> Problem statement:
Reproduce from the records below, with no pictures, exactly the lines between the one containing "Instruction: Select part number 050 label" and the one containing "800x600 pixels.", inclusive.

> Excerpts from a dataset:
□ □ □
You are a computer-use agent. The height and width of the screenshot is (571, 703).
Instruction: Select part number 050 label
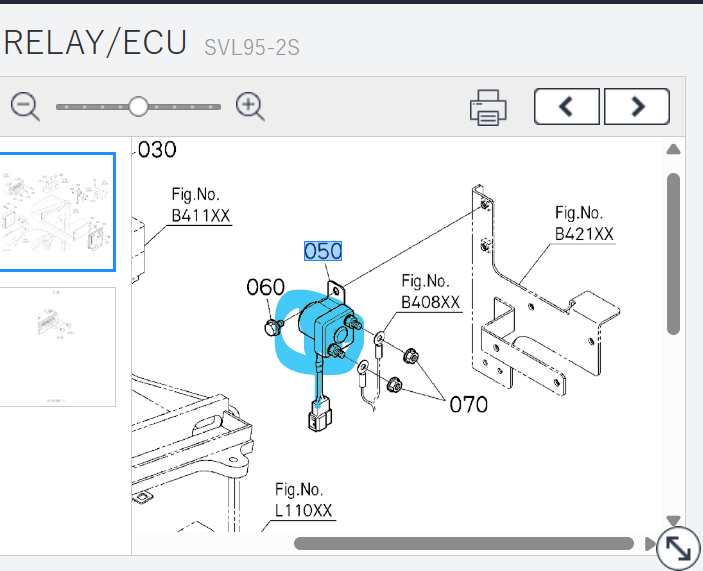pos(323,251)
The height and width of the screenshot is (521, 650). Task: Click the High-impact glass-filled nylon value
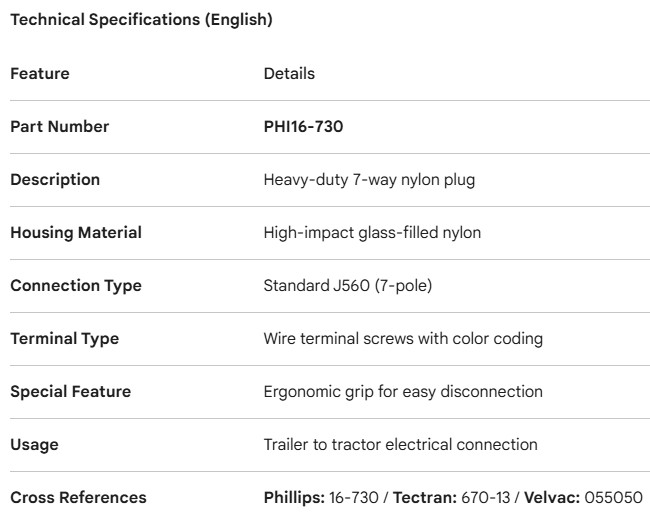point(372,233)
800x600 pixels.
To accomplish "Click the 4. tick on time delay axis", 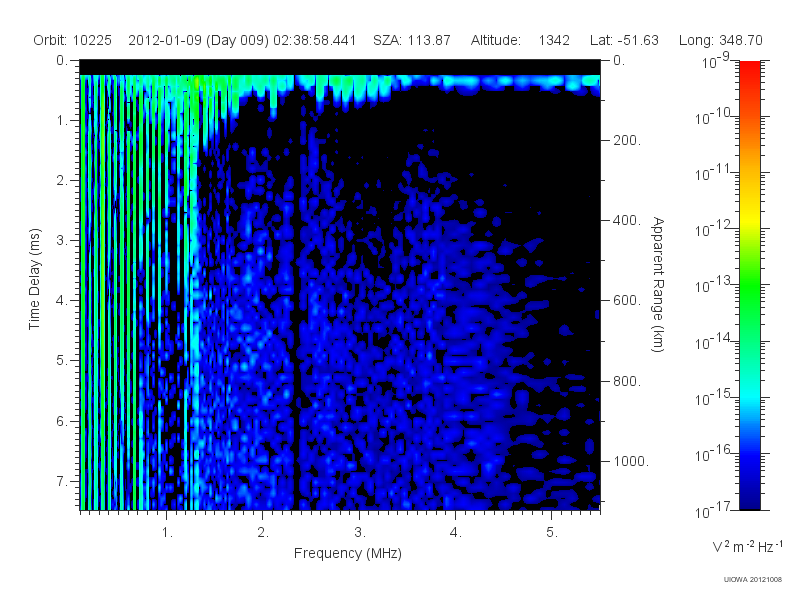I will pos(62,301).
□ □ □
> Answer section:
Instruction: Select part number 050 label
pos(323,251)
The height and width of the screenshot is (521, 650). Task: Click the High-impact glass-filled nylon value
point(372,233)
800x600 pixels.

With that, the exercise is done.